Al secondo film, e con un terzo in cantiere, Lenny Kravitz ormai ha anche una carriera cinematografica? “È cominciato per caso, una sera di qualche anno fa, in un ristorante: ero con Julian Schnabel che mi presenta Lee Daniels, il regista che di lì a poco avrebbe girato Precious. Credo di essere a un punto della mia vita dove tutto sembra aver trovato il posto giusto. Quando ero bambino recitavo a teatro. Mia madre faceva parte del Negro Ensemble Company, un gruppo molto affermato negli anni Sessanta e Settanta a New York. Infatti tutti pensavano che sarei diventato un attore”.
E invece?
“Invece la musica mi ha conquistato. Lei ha molte passioni. Ha fondato anche un’azienda di interior design… Anche in quel caso tutto risale alla mia infanzia. Da bambino mi piaceva scegliere e sistemare le mie cose, le luci, gli oggetti. Quando con il primo album mi sono potuto permettere un appartamento a New York, finalmente ho potuto arredarlo a modo mio, costruendo anche i mobili. Una passione che è diventata un’ossessione: compravo una casa, l’arredavo e la rivendevo”.
E poi, com’è andata?
“A un certo punto ho deciso che forse potevo fare questo lavoro per altra gente. E così Kravitz Design è diventata una bella ditta. Ora mi sto occupando di un condominio di 47 piani a Miami. Sto lavorando con Philippe Starck e Sam Nazarian e in aprile sarò a Milano con un progetto segreto… E dire che all’inizio dava l’impressione di vivere con disagio il successo. Deve essere il classico senso di colpa ebraico! (ride). C’è una battuta di Woody Allen che ripeto sempre: «Se chi mi sta intorno non è contento, anche per me è difficile esserlo“.

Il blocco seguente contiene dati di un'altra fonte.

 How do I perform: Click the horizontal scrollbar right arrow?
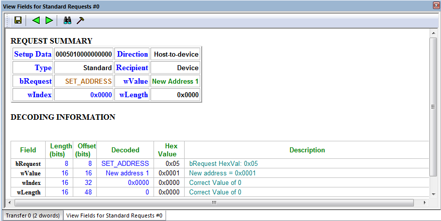point(424,202)
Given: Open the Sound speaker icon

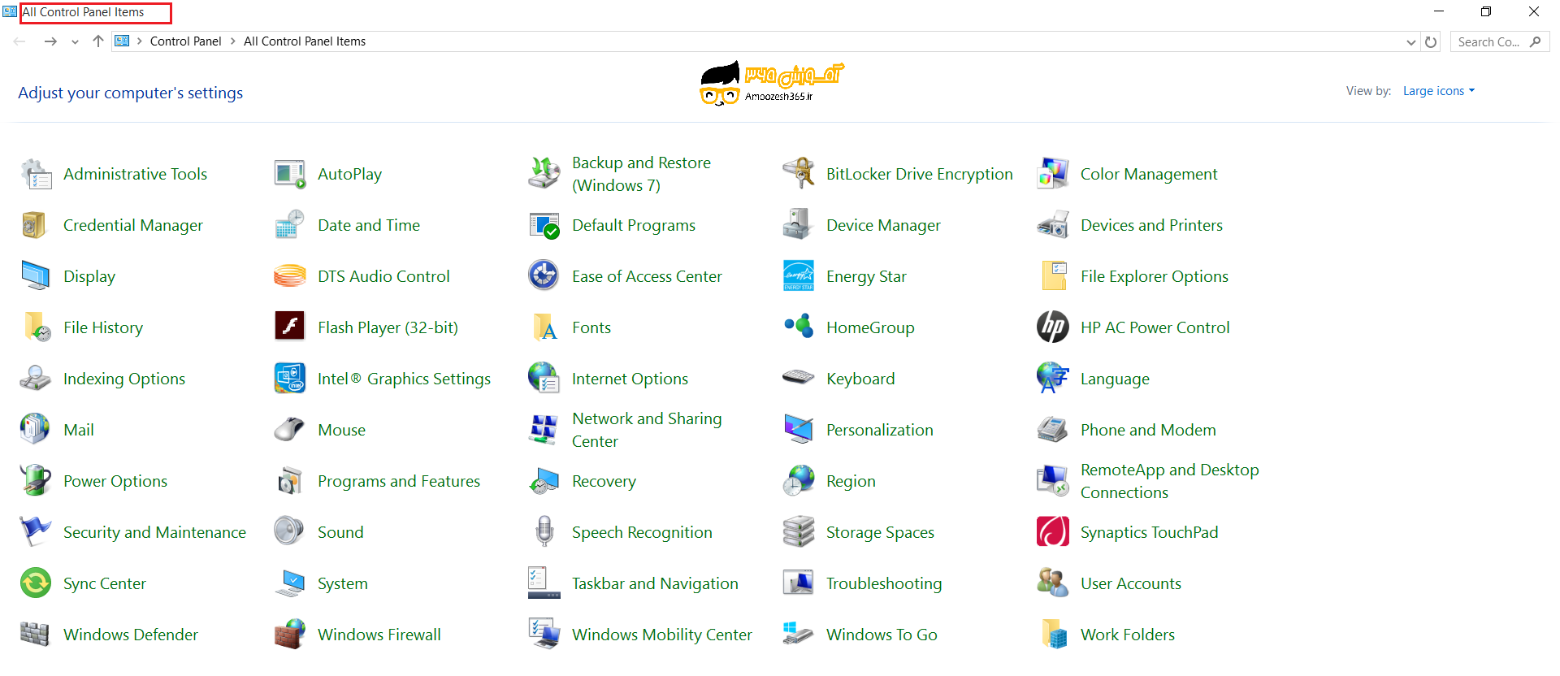Looking at the screenshot, I should (x=289, y=532).
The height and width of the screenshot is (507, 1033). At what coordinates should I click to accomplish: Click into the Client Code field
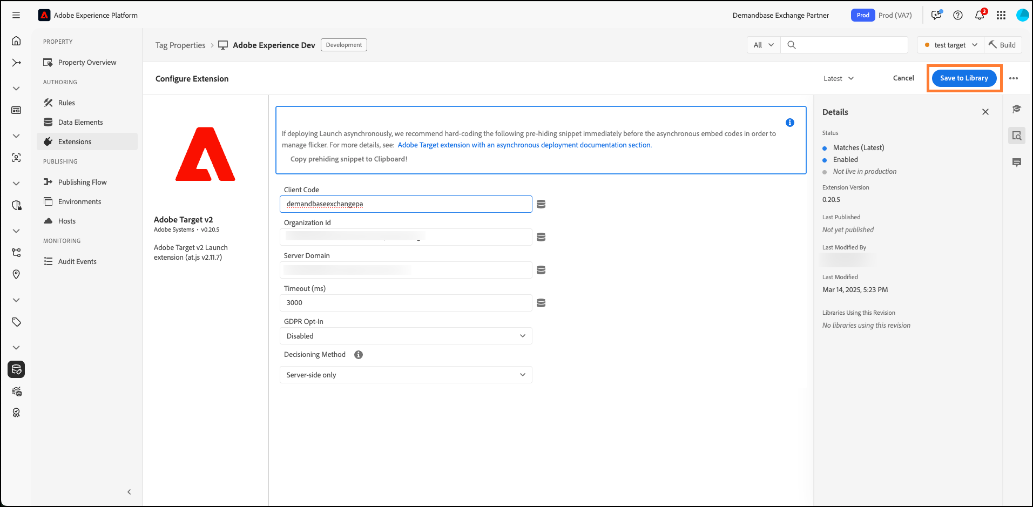[x=406, y=204]
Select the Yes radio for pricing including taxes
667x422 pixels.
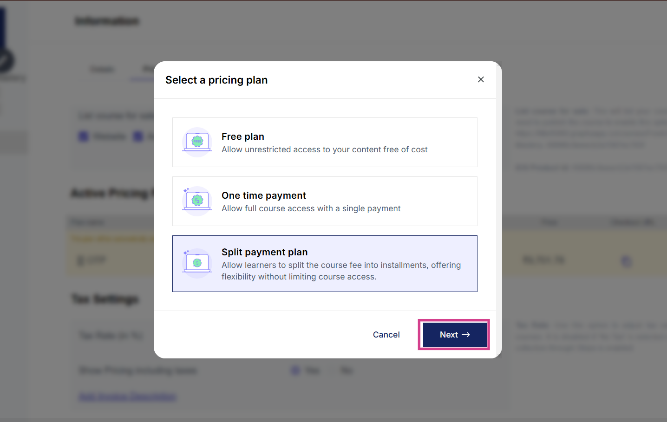(x=295, y=370)
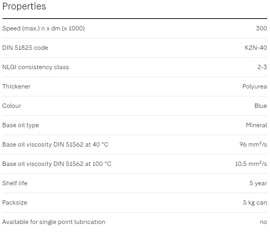Select the 5 kg can packsize value
270x237 pixels.
coord(255,203)
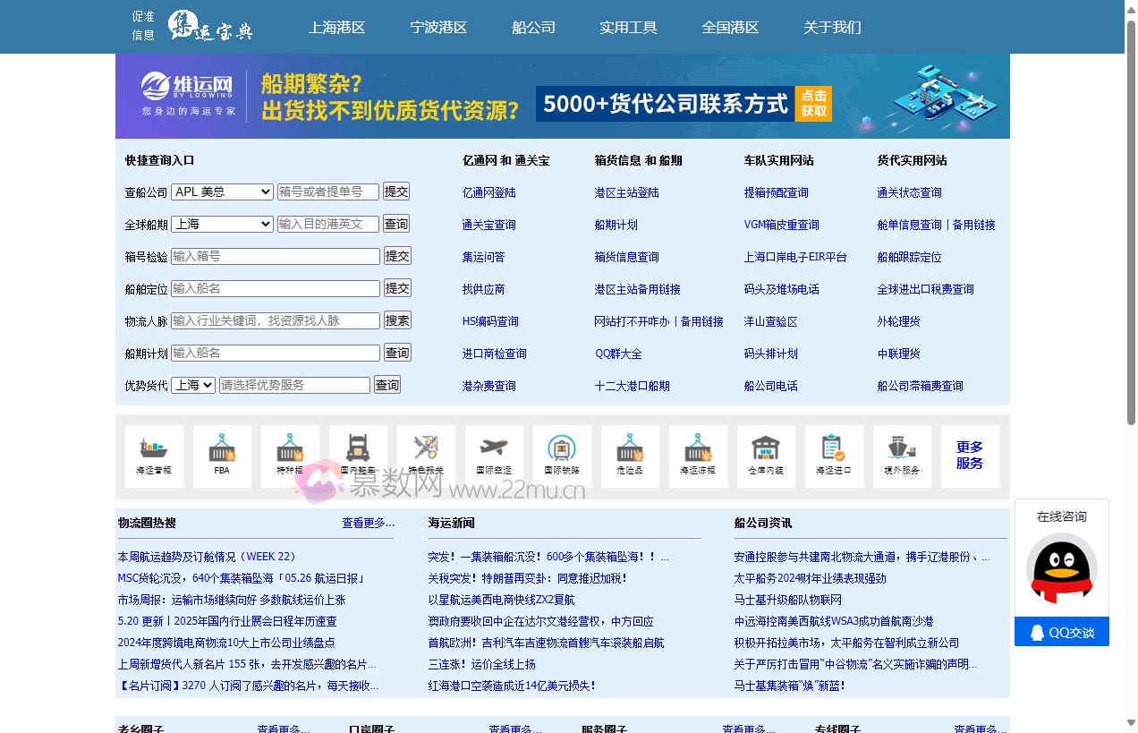The height and width of the screenshot is (733, 1138).
Task: Switch to the 宁波港区 menu item
Action: [437, 27]
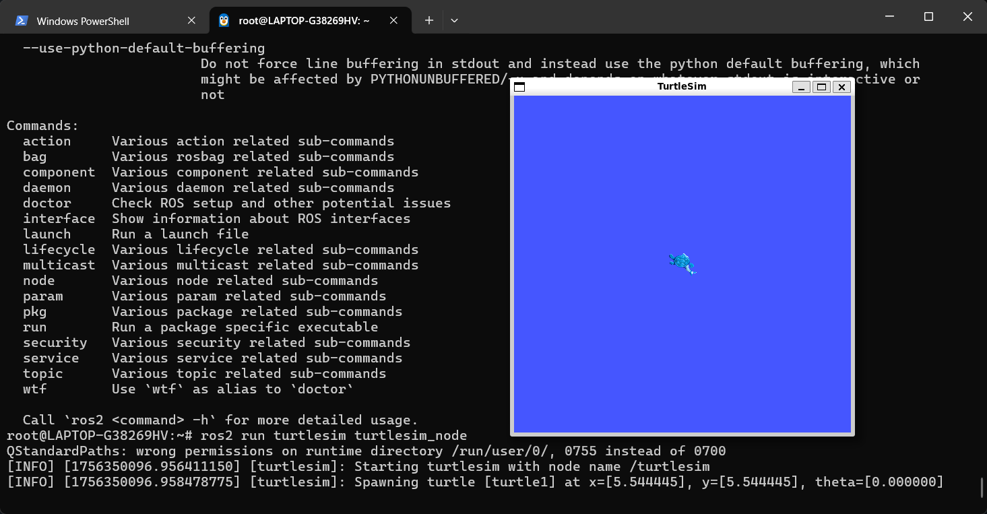
Task: Open the TurtleSim window menu icon
Action: 519,87
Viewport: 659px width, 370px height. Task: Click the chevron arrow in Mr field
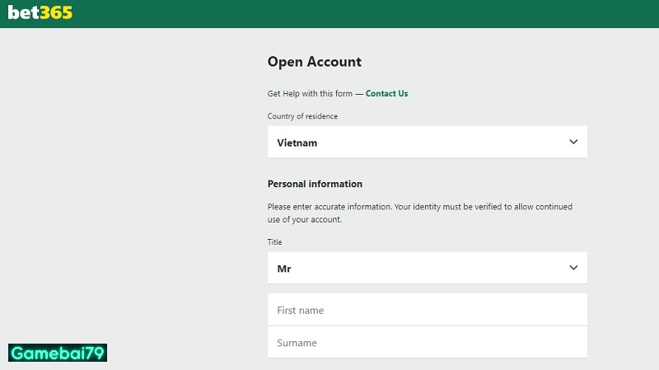pos(573,268)
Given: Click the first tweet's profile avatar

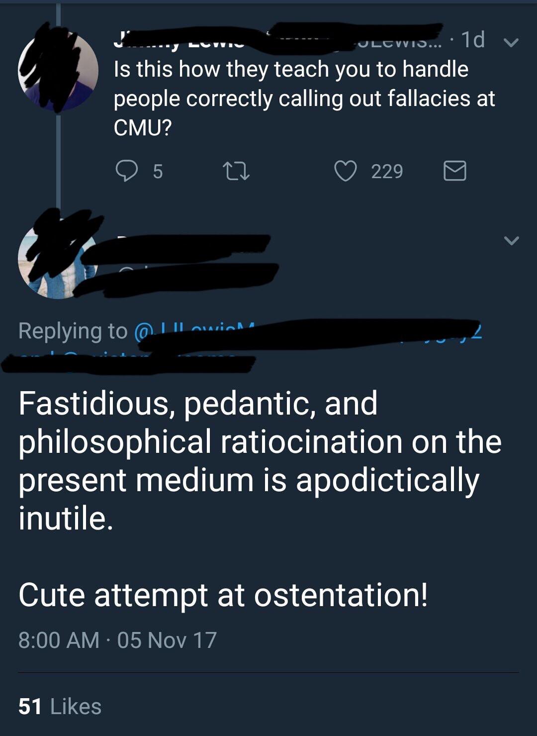Looking at the screenshot, I should [57, 70].
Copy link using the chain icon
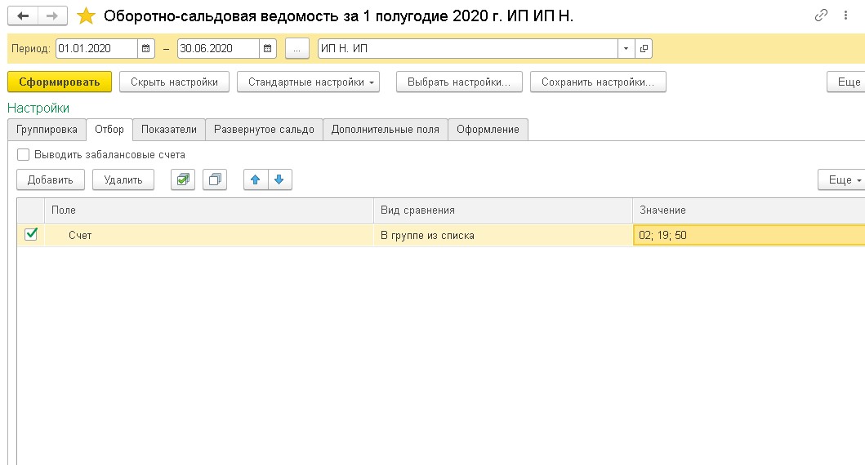This screenshot has width=865, height=465. pos(821,16)
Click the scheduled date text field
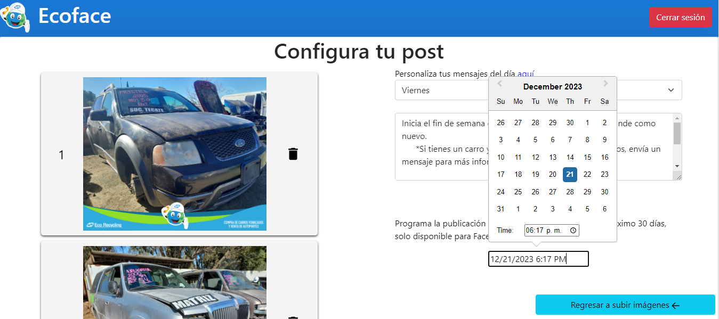The height and width of the screenshot is (319, 719). coord(538,259)
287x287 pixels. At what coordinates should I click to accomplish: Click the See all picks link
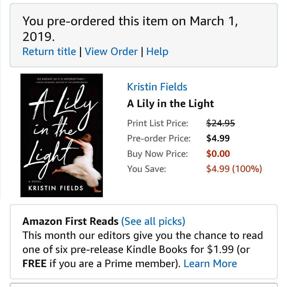click(153, 221)
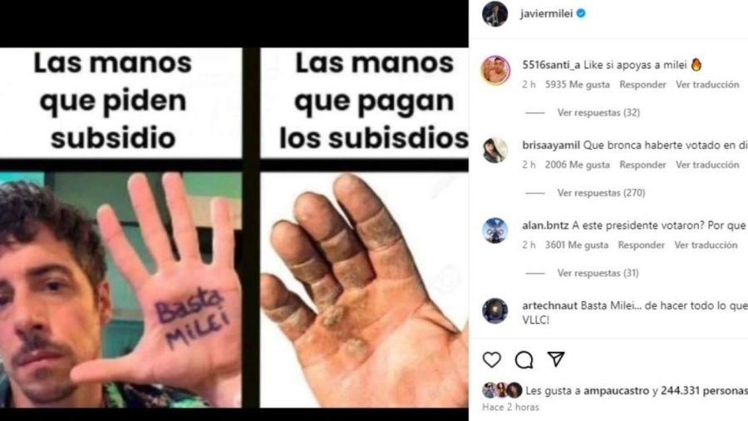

Quanto è importante per lei la fede?
“Sono cresciuto apprezzando la cultura ebraica, ma da piccolo frequentavo sia il tempio sia la chiesa, mia nonna era cristiana. Non ho mai capito i pregiudizi, neppure mi rendevo conto che ci fosse differenza tra bianchi e neri. Non sapevo che mio padre fosse bianco finché non me lo fecero notare. Pensavo che tutti fossero diversi, come le persone che frequentavano casa nostra. Io credo fermamente in Dio e Dio è sempre presente nella mia vita”.
Lei è figlio unico, vero?
“Sì, ero un bambino per certi versi introverso: ero socievole, ma allo stesso tempo avevo bisogno di spazio per me stesso. Passavo ore e ore da solo, sapevo come tenermi compagnia“.
Chi l’ha influenzato nella sua vita?
“Mia madre. È stata la persona più importante, purtroppo se ne è andata troppo presto. Dedico tutto a lei. Anche il fatto di passare metà del mio tempo in Francia è per lei, che sognava sempre di andarsene in pensione lì, avere una casa piena di libri, imparare il francese, bere vino e godersela.“
Quando si sente giù, che cosa l’aiuta?
“Scrivo una canzone”.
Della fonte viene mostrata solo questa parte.